The question of restraint of trade amongst partners of the partnership firm needs to be analyzed under the provision of Indian Partnership Act. The partners may enter into an agreement where partners are not permitted to carry on any business other than that of the firm during the continuance of the firm. Moreover, it can be agreed that outgoing partner will not carry on any business similar to that of the firm within a specified period or within specified local limits provided the restrictions imposed are reasonable. As can be seen, the provisions of the Partnership Act allow more flexibility to partners in order to have more restrictive covenants.
Recently, Delhi High court in M/s Stellar Information Technology Private Limited Versus Mr. Rakesh Kumar & Ors has dealt with the dispute where the Plaintiff (Employer) filed the suit inter-alia for enforcement of non-compete clause against its erstwhile employees. In the said suit, the Plaintiff sought the relief to retrain the defendants from carrying on the competing business for a limited period and therefore argued that the relevant clause in the agreement was reasonable and it is entitled to injunctive relief.

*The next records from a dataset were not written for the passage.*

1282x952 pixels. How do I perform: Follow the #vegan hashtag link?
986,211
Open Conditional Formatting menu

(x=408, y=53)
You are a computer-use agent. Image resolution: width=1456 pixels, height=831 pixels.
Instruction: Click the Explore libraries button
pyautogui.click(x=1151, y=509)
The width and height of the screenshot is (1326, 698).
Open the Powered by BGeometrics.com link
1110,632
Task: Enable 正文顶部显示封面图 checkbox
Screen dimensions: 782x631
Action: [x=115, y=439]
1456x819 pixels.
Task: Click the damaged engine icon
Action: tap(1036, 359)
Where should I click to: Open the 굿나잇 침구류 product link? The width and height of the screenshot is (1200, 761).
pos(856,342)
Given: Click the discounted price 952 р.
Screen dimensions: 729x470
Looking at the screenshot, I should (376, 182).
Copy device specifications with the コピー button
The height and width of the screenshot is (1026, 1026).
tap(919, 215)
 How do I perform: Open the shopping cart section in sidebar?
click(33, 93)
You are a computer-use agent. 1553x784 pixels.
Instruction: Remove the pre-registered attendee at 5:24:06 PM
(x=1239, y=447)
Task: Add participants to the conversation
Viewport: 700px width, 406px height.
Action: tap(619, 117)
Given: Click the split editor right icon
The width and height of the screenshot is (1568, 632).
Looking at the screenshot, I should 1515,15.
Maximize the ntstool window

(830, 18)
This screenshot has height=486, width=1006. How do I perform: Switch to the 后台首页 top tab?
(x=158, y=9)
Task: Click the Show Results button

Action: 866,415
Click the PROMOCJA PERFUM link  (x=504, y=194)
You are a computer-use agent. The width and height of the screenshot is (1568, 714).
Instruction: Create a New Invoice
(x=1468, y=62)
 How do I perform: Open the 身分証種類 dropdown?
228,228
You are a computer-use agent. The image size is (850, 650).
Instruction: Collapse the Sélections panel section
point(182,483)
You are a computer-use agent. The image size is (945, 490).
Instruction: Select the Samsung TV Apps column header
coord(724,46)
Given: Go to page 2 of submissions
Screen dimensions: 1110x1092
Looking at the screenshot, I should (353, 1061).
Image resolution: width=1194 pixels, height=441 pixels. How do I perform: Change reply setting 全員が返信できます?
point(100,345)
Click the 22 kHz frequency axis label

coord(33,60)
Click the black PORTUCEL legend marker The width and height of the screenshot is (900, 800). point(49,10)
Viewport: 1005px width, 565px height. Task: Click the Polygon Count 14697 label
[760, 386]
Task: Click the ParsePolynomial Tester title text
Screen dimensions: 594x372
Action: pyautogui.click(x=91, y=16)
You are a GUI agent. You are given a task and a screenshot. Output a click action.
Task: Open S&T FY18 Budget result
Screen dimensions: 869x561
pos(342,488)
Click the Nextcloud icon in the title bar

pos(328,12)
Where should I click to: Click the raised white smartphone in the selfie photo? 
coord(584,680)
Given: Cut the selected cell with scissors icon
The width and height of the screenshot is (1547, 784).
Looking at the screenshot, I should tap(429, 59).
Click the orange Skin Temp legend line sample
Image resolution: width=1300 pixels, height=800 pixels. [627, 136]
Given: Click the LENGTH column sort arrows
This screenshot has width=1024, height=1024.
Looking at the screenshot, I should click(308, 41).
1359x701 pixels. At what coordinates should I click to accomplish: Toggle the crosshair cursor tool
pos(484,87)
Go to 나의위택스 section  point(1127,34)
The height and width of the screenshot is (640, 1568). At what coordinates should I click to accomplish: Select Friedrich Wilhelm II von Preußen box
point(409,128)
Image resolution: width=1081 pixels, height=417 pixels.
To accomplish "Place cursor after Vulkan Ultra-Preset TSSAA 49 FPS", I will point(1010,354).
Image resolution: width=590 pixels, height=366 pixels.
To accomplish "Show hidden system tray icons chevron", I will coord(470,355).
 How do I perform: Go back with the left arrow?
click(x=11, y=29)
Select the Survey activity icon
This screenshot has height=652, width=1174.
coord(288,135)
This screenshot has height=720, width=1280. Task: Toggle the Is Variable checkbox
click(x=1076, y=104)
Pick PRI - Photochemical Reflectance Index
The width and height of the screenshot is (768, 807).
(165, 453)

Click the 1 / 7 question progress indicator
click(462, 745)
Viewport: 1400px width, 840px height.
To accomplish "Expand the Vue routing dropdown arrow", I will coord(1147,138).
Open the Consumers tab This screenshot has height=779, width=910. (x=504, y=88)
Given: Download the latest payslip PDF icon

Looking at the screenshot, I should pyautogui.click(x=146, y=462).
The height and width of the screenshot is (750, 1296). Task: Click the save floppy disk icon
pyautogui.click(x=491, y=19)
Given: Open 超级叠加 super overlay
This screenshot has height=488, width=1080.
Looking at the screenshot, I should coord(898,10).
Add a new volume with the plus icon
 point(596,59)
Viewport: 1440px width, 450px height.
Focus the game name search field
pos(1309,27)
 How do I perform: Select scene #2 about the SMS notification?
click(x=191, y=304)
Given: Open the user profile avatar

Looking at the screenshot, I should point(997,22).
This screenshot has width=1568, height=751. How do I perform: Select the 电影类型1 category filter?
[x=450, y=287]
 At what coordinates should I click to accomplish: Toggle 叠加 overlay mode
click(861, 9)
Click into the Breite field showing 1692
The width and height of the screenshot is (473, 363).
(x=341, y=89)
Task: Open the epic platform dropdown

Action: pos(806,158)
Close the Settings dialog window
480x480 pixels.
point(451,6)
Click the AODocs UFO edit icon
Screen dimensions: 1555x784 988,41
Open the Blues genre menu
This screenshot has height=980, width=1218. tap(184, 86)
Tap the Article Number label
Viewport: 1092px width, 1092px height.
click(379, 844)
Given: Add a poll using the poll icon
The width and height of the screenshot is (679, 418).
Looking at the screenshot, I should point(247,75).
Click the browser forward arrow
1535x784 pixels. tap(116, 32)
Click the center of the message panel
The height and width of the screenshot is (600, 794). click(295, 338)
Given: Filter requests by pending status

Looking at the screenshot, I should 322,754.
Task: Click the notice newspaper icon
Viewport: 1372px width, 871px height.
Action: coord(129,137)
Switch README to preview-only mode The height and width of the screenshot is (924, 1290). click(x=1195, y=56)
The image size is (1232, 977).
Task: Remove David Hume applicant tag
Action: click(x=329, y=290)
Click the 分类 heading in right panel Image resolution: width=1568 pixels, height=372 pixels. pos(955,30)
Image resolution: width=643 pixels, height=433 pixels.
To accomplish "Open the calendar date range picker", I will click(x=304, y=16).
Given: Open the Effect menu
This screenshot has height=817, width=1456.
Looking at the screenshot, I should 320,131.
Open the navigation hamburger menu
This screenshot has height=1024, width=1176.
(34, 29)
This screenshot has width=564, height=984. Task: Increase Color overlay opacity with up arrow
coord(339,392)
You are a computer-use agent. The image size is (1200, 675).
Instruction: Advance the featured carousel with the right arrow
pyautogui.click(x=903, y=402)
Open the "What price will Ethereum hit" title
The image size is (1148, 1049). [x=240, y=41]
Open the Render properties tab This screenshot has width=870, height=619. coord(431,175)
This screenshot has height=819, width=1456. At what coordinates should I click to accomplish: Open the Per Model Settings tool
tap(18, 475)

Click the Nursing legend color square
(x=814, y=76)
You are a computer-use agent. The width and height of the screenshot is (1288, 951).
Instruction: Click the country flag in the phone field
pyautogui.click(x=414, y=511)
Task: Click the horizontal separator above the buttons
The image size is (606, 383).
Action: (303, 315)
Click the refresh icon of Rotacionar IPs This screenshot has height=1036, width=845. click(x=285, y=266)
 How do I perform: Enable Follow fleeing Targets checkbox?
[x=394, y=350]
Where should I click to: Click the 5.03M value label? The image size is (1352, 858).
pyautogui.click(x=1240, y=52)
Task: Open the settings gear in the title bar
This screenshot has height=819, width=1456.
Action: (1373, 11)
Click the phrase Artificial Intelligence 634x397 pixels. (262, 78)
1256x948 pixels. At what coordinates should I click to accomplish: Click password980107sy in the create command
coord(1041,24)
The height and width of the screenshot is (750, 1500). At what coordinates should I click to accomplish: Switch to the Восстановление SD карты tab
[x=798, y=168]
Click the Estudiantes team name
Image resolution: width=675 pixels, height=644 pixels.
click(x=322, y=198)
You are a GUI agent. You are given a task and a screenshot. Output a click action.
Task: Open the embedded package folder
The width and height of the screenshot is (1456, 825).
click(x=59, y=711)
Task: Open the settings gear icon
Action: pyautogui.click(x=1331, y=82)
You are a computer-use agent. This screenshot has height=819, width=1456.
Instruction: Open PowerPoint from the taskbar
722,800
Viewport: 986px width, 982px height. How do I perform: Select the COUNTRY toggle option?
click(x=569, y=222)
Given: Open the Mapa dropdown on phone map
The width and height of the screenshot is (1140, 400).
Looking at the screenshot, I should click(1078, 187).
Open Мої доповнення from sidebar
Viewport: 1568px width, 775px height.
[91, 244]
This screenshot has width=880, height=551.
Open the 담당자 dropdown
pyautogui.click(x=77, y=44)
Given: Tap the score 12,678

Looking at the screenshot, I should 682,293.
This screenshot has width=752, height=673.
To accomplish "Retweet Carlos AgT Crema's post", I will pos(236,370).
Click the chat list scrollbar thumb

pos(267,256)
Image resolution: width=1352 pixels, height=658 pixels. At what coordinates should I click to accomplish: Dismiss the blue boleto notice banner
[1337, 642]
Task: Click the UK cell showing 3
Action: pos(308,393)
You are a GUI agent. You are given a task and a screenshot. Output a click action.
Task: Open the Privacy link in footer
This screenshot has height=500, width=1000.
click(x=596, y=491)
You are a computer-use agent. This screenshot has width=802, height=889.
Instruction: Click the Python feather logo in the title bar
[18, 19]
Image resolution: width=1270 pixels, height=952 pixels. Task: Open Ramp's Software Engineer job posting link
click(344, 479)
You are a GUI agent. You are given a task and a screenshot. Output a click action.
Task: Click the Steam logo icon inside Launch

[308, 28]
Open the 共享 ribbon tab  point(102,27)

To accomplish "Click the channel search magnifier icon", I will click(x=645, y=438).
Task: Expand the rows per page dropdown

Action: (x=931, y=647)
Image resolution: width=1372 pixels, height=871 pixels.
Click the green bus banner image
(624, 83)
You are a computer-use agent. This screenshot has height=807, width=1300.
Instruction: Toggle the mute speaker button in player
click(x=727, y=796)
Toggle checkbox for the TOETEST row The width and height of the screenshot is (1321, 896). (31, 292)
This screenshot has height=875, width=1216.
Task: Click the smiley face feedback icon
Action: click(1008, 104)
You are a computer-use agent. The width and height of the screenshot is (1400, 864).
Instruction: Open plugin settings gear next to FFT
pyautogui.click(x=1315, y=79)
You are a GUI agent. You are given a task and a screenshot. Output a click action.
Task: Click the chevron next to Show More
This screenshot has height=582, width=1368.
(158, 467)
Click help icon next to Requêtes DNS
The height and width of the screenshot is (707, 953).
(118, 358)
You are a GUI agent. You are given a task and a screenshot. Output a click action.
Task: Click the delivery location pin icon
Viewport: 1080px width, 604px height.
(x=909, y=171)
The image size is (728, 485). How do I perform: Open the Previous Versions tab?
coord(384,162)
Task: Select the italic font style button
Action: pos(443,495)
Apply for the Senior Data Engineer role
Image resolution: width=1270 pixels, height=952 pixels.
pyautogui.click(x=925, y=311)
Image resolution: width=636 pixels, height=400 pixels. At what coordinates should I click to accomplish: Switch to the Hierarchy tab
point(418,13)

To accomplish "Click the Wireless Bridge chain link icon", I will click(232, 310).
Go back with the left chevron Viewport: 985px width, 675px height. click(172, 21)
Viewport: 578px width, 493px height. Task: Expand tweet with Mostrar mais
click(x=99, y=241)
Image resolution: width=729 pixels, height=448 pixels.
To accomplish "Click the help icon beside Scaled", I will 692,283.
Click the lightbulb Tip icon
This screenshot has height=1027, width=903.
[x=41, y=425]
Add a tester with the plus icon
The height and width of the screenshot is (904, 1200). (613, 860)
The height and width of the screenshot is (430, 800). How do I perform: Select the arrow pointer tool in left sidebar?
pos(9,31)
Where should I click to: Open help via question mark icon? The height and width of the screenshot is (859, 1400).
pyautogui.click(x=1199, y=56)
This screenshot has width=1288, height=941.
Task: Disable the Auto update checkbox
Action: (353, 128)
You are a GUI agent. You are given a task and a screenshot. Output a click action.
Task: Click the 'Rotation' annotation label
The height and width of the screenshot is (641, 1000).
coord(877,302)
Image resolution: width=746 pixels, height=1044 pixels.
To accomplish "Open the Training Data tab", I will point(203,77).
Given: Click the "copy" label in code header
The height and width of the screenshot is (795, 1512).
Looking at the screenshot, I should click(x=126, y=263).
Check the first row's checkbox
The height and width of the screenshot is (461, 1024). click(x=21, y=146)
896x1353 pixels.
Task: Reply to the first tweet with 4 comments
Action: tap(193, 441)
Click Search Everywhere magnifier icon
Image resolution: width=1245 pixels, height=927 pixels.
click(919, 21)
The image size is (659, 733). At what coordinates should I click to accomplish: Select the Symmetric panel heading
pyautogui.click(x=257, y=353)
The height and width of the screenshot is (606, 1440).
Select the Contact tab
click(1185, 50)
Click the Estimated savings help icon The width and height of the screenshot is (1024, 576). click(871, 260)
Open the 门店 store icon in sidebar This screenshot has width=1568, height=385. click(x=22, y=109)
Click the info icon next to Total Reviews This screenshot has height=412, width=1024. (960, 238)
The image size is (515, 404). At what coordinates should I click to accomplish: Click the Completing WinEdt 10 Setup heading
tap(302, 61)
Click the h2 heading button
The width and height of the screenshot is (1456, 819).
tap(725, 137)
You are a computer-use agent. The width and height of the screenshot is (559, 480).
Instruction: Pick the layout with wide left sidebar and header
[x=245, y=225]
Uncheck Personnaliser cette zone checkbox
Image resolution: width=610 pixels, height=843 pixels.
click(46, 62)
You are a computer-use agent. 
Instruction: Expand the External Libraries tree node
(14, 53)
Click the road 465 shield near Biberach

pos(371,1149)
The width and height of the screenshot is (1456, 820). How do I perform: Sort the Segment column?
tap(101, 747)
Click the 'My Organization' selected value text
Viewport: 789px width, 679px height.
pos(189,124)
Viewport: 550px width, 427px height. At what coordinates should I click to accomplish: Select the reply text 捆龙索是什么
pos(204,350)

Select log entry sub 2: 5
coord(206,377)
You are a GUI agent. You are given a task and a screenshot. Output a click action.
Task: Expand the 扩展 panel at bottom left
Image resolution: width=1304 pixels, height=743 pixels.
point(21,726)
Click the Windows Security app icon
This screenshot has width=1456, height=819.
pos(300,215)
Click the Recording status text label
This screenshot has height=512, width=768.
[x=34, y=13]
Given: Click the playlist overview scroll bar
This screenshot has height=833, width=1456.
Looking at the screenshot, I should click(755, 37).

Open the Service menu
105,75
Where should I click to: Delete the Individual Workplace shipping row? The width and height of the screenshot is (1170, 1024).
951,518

It was argued by the Defendants that they could not be restrained from carrying on their business or approaching the customers as any such restrictive covenant in the agreements would be void by virtue of Section 27 of the Indian Contract Act. The Court, after applying the rationale of Section 27 held that the restriction to carry on competing business for a limited time being reasonable and consequently, enforceable cannot be accepted. Once it is held that Plaintiff is attempting to enforce a covenant in restraint of trade, the same must be held to be void. The court observed that whether a restriction is reasonable or not is relevant only if the case falls within the exception.
It becomes important to highlight the observation in Wipro Limited V Beckman Coulter International S.A. where it was noted that the courts take a stricter view in employer-employee contracts than in other contracts, such as partnership contracts, collaboration contracts, franchise contracts, agency/distributorship contracts, commercial contracts. The reason being that in the latter kind of contracts, the parties are expected to have dealt with each other on more or less an equal footing, whereas in employer-employee contracts, the norm is that the employer has an advantage over the employee and it is quite often the case that employees have to sign standard form contracts or not be employed at all.
In the event, the parties are faced with the issue of restraint of trade, the statutory provision under the Contract Act and judicial pronouncements by Indian courts serve the guiding and helping tool.